Optimization of gridding algorithms for FFT by vector optimization

TL;DR

This paper introduces a vector optimization framework for designing optimal gridding kernels in FFT applications, leading to significant accuracy improvements over traditional methods like PSWF and MIRT-NUFFT.

Contribution

It redefines kernel optimality through vector optimization, providing a rigorous method to construct tailored kernels with superior error performance.

Findings

Proposed kernels outperform PSWF and MIRT-NUFFT in specific regions.

Achieved orders-of-magnitude improvements in mean absolute errors.
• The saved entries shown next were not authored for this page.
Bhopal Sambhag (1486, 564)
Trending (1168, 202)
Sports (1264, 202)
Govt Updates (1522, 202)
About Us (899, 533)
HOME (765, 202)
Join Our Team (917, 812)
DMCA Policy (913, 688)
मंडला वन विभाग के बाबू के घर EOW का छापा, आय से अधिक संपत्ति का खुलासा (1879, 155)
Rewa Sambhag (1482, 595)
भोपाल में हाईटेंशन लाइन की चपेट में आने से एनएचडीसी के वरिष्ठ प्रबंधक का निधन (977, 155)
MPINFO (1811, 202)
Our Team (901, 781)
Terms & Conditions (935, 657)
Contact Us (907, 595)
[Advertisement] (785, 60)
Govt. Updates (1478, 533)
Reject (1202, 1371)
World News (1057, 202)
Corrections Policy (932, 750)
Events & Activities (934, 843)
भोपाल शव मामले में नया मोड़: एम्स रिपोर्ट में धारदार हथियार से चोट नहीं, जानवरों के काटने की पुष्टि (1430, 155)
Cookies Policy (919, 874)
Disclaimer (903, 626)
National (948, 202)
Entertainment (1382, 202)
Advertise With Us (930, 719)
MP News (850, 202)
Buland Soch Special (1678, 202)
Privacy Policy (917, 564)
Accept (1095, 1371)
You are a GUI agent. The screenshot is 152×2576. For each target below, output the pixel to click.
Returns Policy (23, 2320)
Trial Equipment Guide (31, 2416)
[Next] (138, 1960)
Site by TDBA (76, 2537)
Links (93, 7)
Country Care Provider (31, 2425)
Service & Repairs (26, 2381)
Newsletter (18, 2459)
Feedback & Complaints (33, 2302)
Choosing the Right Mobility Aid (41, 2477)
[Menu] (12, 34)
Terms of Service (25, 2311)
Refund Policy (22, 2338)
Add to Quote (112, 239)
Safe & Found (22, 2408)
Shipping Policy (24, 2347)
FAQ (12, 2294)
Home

Validated the effectiveness of VO-based kernel design through experiments.

Abstract

The Fast Fourier Transform (FFT) is widely used in applications such as MRI, CT, and interferometry; however, because of its dependence on uniformly sampled data, it requires the use of gridding techniques for practical implementation. The performance of these algorithms strongly depends on the choice of the gridding kernel, with the first prolate spheroidal wave function (PSWF) regarded as optimal. This work redefines kernel optimality through the lens of vector optimization (VO), introducing a rigorous framework that characterizes optimal kernels as Pareto-efficient solutions of an error shape operator. We establish the continuity of such operator, study the existence of solutions, and propose a novel methodology to construct kernels tailored to a desired target error function. The approach is implemented numerically via interior-point optimization. Comparative experiments demonstrate that the proposed kernels outperform both the PSWF and the state-of-the-art methods (MIRT-NUFFT) in specific regions of interest, achieving orders-of-magnitude improvements in mean absolute errors. These results confirm the potential of VO-based kernel design to provide customized accuracy profiles aligned with application-specific requirements. Future research will extend this framework to multidimensional cases and relative error minimization, with potential integration of machine learning for adaptive target error selection.